Kontynuuj tekst o karach za nielegalne automaty do gier, zaczynając od zdania, które następuje po jego ostatnim zdaniu.

TEKST DO CZYTANIA>
———
Aby ukarać za hazard trzeba wiedzieć, kto go organizuje

Gry hazardowe
Bartosz 18/01/2017

Ostatnia aktualizacja: 17 kwietnia 2020

Sankcja za nielegalne urządzanie gier na automatach może być nałożona na więcej niż jedną firmę. Nie oznacza to jednak, że urzędnicy mogą automatycznie i dowolnie rozszerzać krąg tych, których mogą ukarać.

Spór w sprawie dotyczył kar za nielegalne automaty do gier tzw. jednorękich bandytów. Kłopoty dwóch ukaranych zaczęły się w październiku 2014 r. Wtedy celnicy przeprowadzili w jednym z lokali kontrolę przestrzegania przepisów o grach hazardowych. Stwierdzili, że na miejscu jest automat do gier – własność spółki z Wrocławia. Sprzęt był gotowy do użytku w momencie rozpoczęcia kontroli. Automat nie miał też urzędowych poświadczeń rejestracyjnych. Kontrolujący ustalili, że przedsiębiorcę, który prowadził w lokalu działalność łączyła ze spółką-właścicielką urządzenia umowa. Ten na jej podstawie wynajął 3 m.kw.lokalu dla jednorękiego bandytę. Kontrolerzy potwierdzili, że automat spełnia definicyjne przesłanki gier na automatach. To, że automat umożliwia rozgrywanie gier o pieniądze i rzeczy potwierdziły opinie biegłych sporządzone w postępowaniu o wymierzenie kary za urządzanie gier na automatach poza kasynem.

Właściciel lokalu został ukarany 12 tys. zł. Mógł on bowiem zostać uznany za urządzającego gry hazardowe. Niewątpliwie udostępnił odpłatnie miejsce w lokalu, stwarzając warunki do zorganizowania niezgodnej z prawem działalności w zakresie hazardu oraz czerpał z tego zysk. Osobna kara została nałożona na właścicielkę automatu, czyli spółkę.

Sprawa kary dla właściciela lokalu w którym wykryto nielegalny automat trafiła na wokandę. Wojewódzki Sąd Administracyjny we Wrocławiu uwzględnił jego skargę.
———
[Zapisane wpisy]
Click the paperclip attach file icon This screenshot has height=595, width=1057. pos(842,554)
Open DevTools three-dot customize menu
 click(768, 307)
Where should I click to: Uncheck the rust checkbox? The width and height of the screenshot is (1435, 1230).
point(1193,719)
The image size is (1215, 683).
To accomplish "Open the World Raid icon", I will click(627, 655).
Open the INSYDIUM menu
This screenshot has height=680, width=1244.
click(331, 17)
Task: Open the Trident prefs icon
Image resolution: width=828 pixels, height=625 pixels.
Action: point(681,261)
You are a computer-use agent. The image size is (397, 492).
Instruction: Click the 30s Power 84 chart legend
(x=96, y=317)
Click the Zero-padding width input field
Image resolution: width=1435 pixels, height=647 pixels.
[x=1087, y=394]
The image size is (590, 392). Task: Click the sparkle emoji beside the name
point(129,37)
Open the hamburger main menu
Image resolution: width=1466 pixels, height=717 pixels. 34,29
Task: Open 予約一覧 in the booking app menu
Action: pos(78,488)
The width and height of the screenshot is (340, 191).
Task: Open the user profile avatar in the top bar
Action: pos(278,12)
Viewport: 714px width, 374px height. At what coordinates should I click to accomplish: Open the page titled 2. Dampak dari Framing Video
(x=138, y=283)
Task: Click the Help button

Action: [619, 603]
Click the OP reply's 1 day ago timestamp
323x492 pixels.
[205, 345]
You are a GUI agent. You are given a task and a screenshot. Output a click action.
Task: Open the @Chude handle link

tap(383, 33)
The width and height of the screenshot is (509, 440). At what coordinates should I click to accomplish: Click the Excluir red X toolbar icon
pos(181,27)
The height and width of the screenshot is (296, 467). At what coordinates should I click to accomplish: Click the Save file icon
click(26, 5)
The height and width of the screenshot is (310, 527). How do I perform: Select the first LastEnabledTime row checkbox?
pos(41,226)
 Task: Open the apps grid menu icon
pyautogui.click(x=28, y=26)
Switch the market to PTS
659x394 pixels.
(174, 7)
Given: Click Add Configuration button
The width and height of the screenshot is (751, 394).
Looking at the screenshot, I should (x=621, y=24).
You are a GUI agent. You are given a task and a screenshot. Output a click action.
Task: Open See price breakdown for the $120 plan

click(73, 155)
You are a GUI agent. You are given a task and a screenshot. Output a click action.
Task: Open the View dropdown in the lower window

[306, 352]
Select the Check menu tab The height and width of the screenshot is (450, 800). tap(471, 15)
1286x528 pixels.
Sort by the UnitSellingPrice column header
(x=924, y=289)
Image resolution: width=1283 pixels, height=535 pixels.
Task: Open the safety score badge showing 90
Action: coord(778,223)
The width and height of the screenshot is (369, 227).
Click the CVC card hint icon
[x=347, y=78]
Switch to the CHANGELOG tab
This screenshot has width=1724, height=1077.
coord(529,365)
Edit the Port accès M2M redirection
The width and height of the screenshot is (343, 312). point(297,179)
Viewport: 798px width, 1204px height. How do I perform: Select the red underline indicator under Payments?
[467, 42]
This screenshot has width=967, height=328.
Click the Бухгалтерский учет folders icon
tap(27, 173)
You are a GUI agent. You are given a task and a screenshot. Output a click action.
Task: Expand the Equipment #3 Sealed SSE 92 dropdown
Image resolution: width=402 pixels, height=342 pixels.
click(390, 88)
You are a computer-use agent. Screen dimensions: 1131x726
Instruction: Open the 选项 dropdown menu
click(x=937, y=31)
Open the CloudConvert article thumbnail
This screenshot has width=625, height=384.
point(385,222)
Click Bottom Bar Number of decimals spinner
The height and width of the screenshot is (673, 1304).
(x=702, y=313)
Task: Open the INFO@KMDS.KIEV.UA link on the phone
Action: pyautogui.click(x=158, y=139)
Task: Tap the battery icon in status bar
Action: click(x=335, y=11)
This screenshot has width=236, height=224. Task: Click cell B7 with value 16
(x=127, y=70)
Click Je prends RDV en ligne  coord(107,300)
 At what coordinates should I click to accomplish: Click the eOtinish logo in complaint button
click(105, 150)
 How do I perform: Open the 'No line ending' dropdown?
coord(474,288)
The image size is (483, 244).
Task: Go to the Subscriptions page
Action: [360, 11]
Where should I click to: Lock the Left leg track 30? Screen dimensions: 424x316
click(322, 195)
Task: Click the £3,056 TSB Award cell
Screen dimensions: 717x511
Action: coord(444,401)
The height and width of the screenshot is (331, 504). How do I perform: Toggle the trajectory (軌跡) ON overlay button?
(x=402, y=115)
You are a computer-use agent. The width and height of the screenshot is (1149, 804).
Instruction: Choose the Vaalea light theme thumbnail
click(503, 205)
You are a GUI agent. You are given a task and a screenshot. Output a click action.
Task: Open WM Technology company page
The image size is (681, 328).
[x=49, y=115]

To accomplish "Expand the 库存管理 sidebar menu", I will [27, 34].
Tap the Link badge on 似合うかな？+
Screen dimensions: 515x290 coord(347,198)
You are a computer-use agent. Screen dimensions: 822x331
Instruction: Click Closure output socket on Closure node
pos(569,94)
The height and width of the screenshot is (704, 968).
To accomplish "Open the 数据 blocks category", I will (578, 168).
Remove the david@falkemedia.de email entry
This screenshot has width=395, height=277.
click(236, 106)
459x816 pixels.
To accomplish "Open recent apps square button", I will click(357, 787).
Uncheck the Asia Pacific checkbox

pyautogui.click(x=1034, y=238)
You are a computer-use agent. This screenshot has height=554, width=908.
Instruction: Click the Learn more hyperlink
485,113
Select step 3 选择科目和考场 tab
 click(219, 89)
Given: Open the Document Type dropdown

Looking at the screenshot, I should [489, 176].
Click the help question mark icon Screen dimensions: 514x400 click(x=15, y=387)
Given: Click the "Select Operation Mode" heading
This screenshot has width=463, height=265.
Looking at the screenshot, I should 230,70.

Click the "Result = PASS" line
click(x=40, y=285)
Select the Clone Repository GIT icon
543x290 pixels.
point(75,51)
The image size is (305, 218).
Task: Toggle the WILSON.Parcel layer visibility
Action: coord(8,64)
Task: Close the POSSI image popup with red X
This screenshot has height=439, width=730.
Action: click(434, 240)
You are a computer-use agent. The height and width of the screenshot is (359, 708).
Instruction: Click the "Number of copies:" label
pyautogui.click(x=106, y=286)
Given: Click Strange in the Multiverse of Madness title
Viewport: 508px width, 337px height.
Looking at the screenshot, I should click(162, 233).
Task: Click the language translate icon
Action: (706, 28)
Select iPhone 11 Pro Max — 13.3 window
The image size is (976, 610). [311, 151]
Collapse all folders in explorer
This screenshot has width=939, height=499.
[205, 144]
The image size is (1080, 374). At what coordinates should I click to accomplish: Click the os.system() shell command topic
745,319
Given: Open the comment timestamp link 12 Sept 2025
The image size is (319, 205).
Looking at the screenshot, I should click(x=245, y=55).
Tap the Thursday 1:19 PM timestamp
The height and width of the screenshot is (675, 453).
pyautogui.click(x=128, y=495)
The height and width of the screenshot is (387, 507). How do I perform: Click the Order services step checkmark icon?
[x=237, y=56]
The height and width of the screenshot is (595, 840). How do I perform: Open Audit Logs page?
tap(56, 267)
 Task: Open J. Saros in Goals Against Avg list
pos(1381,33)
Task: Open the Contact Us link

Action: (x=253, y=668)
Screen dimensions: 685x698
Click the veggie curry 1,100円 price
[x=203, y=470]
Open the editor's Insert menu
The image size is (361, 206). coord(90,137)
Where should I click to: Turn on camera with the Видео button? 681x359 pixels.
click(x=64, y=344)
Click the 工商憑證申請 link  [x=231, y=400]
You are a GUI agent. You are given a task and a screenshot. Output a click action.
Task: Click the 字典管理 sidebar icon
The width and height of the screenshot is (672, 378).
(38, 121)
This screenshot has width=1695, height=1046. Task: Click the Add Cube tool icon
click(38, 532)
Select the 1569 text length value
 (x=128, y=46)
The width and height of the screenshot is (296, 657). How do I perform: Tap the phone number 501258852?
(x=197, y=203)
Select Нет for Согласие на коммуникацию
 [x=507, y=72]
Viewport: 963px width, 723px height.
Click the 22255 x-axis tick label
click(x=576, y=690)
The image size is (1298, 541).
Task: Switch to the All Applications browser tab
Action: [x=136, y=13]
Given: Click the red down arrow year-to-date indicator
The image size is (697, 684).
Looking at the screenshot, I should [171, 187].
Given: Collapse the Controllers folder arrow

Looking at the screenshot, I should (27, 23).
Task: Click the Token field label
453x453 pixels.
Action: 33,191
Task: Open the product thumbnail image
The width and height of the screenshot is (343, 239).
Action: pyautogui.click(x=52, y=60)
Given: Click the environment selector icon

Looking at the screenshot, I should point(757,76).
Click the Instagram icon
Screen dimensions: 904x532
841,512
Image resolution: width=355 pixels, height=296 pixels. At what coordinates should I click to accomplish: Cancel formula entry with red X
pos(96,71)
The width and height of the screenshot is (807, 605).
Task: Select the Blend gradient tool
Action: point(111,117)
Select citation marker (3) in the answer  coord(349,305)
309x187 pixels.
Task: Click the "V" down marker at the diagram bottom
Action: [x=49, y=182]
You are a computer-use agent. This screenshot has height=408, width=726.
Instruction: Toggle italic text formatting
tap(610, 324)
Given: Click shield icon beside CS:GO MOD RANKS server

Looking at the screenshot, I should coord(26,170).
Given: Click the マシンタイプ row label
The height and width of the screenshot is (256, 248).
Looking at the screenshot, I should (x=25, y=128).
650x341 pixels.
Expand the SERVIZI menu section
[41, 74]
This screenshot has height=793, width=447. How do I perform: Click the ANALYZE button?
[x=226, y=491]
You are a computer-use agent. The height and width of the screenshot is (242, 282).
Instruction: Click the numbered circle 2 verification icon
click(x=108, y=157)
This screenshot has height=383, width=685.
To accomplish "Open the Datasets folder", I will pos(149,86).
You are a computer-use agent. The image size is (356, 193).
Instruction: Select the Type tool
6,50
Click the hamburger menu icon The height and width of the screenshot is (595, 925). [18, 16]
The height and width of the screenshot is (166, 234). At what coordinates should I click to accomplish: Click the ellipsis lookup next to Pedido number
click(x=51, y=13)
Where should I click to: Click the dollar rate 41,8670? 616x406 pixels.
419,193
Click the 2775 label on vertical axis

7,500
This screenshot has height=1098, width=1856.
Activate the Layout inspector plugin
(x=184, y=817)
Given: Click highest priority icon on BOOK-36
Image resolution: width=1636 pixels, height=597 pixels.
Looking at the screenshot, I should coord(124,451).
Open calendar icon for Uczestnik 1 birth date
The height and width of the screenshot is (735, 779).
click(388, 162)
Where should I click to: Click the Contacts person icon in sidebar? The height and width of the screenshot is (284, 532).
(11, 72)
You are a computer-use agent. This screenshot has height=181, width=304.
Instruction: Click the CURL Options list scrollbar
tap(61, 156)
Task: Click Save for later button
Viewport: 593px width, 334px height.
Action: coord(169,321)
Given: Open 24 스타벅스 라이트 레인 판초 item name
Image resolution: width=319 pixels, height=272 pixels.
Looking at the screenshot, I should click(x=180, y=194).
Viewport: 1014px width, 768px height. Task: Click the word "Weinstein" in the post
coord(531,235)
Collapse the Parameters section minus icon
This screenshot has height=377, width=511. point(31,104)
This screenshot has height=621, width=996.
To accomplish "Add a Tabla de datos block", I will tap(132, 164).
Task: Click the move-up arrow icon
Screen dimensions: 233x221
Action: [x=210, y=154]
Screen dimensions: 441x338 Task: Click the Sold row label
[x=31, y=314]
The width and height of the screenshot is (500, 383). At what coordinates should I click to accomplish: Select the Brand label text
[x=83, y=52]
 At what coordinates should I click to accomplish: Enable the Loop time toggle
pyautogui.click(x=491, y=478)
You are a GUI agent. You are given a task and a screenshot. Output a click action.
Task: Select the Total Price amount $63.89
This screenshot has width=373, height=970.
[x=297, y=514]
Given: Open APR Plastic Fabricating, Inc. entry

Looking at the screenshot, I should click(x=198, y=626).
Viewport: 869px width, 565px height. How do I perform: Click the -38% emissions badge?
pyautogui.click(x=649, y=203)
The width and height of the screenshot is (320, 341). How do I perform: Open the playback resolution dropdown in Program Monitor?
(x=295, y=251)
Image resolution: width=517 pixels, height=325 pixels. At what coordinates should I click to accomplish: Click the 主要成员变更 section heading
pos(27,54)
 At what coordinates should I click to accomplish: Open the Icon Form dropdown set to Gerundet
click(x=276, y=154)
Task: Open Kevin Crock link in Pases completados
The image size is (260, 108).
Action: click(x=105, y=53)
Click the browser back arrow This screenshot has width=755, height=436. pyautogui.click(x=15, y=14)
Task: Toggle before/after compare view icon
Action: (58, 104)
———
ODPOWIEDŹ>
WSA podzielił ustalenia i wnioski o hazardowym charakterze gier na spornym automacie. Przypomniał, że sankcją w postaci kary pieniężnej objęty jest podmiot, któremu można przypisać status „urządzającego gry hazardowe”. Co prawda samo pojęcie „urządzającego gry” nie zostało zdefiniowane. Sąd zauważył, że głównym powodem uznania skarżącego za taki podmiot była umowa najmu z właścicielem automatu do gier, czyli udostępnienie odpłatnie miejsca w lokalu, stwarzające warunki do zorganizowania niezgodnej z prawem działalności i czerpania z tego zysku.

Samo wynajęcie lokalu to za mało

W przekonaniu WSA nie dowodzi to, że skarżący faktycznie był podmiotem „urządzającym gry”. W jego ocenie treść umowy najmu powierzchni nie daje podstaw do stwierdzenia, że strony porozumiały się co do wspólnej eksploatacji urządzeń do gier rozrywkowych. Z umowy tej wynika jedynie, że skarżący zobowiązał się wydzierżawić właścicielowi automatów część powierzchni swojego lokalu pod instalację automatu do gier, który będzie wykorzystywany i eksploatowany przez najemcę. Z tego tytułu przysługiwał mu comiesięczny czynsz w wysokości 60 proc. przychodu z gier (rozumianego jako różnica pomiędzy wpłatami i wypłatami z automatu). WSA podkreślił, że sam fakt wynajęcia (wydzierżawienia, użyczającemu czy też udostępnienia) lokalu innemu podmiotowi, w celu prowadzenia przez niego działalności gospodarczej z wykorzystaniem automatów do gier hazardowych nie przesądza jeszcze o możliwości przypisania wynajmującemu statusu podmiotu „urządzającego gry”. Żaden z przepisów ustawy nie zakazuje zwierania umów, na podstawie których inny podmiot takie gry będzie urządzał (ani nie penalizuje tego rodzaju zachowań). Zdaniem sądu konieczna jest przynajmniej jakaś forma aktywnego udziału w przedsięwzięciu polegającym na organizowaniu i oferowaniu gier hazardowych.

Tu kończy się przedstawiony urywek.